CHRONIC KININ RECEPTOR BLOCKADE ATTENUATES THE ANTIHYPERTENSIVE EFFECT OF RAMIPRIL

The contribution of endogenous kinins to the chronic antihypertensive effect of angiotensin converting enzyme inhibitors was investigated in two-kidney, one clip hypertensive Wistar rats, using the new bradykinin B2-receptor antagonist HOE 140 (D-Arg, [Hyp3, Thi5, D-Tic7, Oic8]-bradykinin). In a first protocol, rats were pretreated orally with the angiotensin converting enzyme inhibitor ramipril (1 mg/kg per day), for 4 weeks.

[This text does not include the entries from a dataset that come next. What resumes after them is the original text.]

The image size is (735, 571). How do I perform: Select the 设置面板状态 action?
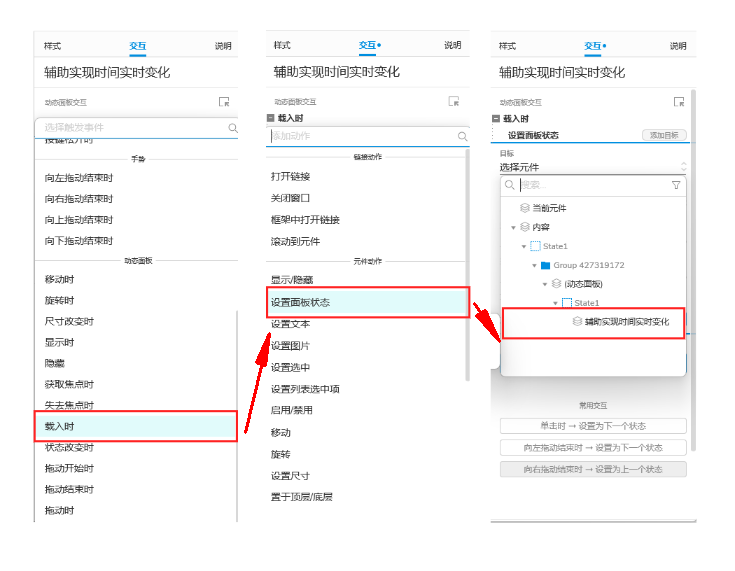point(367,302)
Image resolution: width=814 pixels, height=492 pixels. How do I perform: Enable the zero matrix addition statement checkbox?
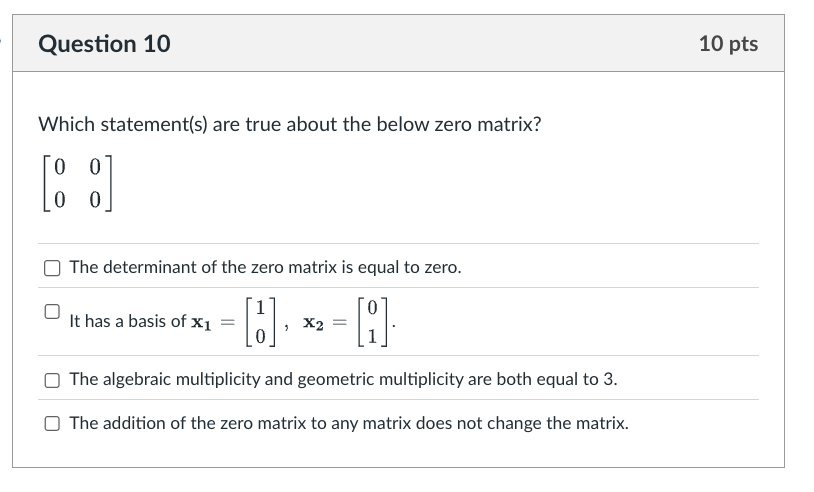tap(51, 423)
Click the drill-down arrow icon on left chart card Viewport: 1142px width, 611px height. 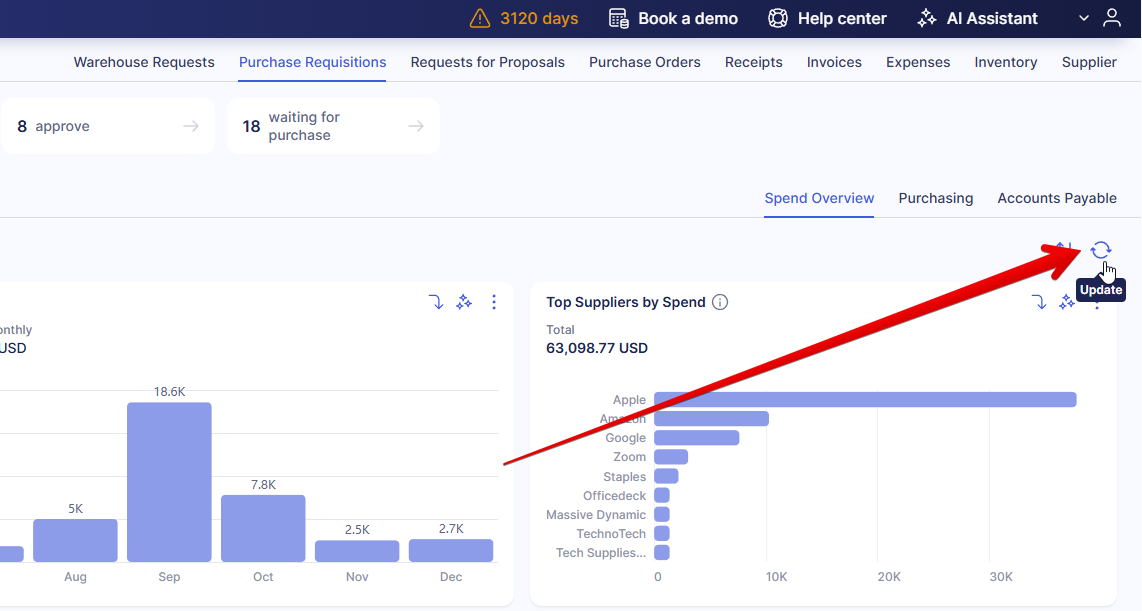[x=436, y=302]
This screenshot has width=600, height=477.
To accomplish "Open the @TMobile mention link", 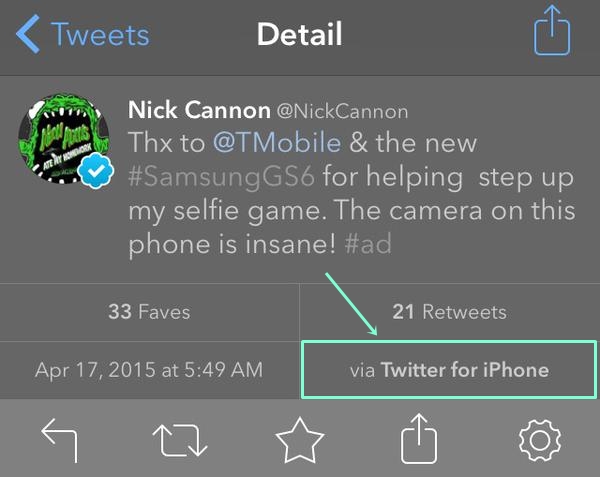I will click(x=277, y=143).
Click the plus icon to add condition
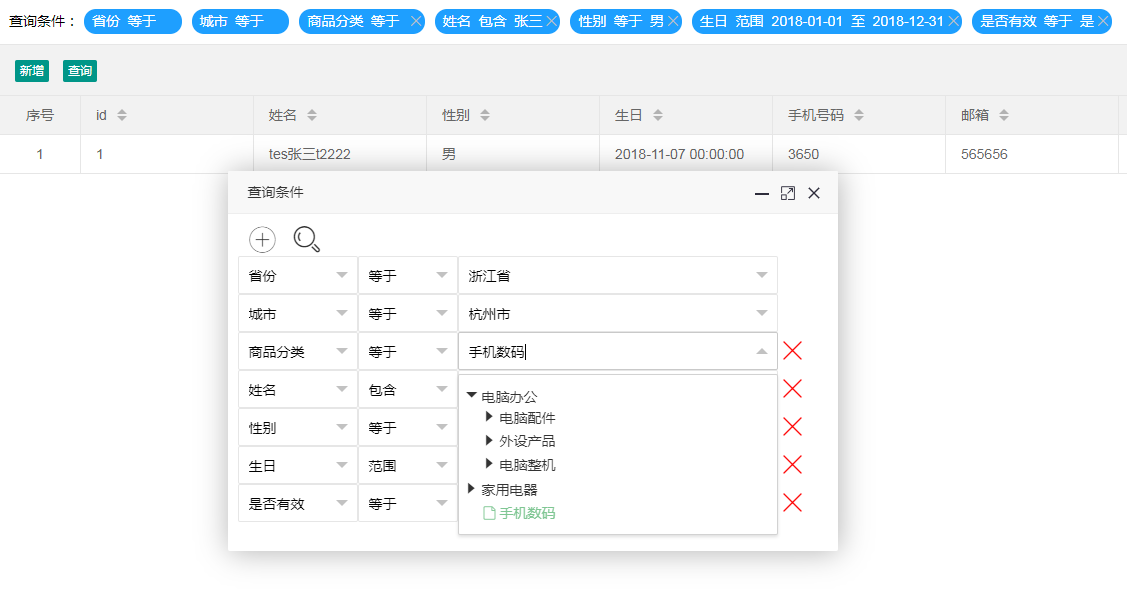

Acute blockade of bradykinin receptors by intravenous injections of HOE 140 at doses of 8.4 and 100-mu-g/kg, which inhibited the depressor responses to exogenous bradykinin, did not affect the antihypertensive effect of ramipril in these animals. Bradykinin receptors were then blocked chronically by subcutaneous infusion of HOE 140 (500-mu-g/kg per day) via osmotic minipumps for 6 weeks, while ramipril treatment was continued. HOE 140 partially reversed the antihypertensive effect of ramipril from 115.3+/-4.6 to 123.8+/-3.3 mm Hg (mean arterial blood pressure) after 3 weeks and to 121.3+/-2.9 mm Hg after 6 weeks. In contrast, in controls (ramipril plus subcutaneous vehicle infusion) mean arterial blood pressure decreased further from 112.0+/-6.0 to 110.3+/-4.9 mm Hg after 3 weeks and to 103.7+/-5.0 mm Hg after 6 weeks (p<0.05 and p<0.01, HOE 140 versus controls). Plasma catecholamines were not significantly different between the two groups at the end of the experiment, indicating that the partial reversal of the antihypertensive effect was not due to a bradykinin-like agonistic effect on catecholamine release. In a second protocol, HOE 140 (500-mu-g/kg per day s.c.) was coadministered with ramipril (1 mg/kg per day p.o.) in two-kidney, one clip hypertensive Wistar rats for 6 weeks. Again, HOE 140 attenuated the antihypertensive effects of ramipril (mean arterial blood pressure 131.8+/-2.6 versus 115.7+/-4.5 mm Hg after 3 weeks and 124.4+/-4.2 versus 105.4+/-4.8 mm Hg after 6 weeks; p<0.05, HOE 140 versus controls). Our results demonstrate that potentiation of endogenous bradykinin contributes to the chronic antihypertensive action of an angiotensin converting enzyme inhibitor in renovascular hypertension.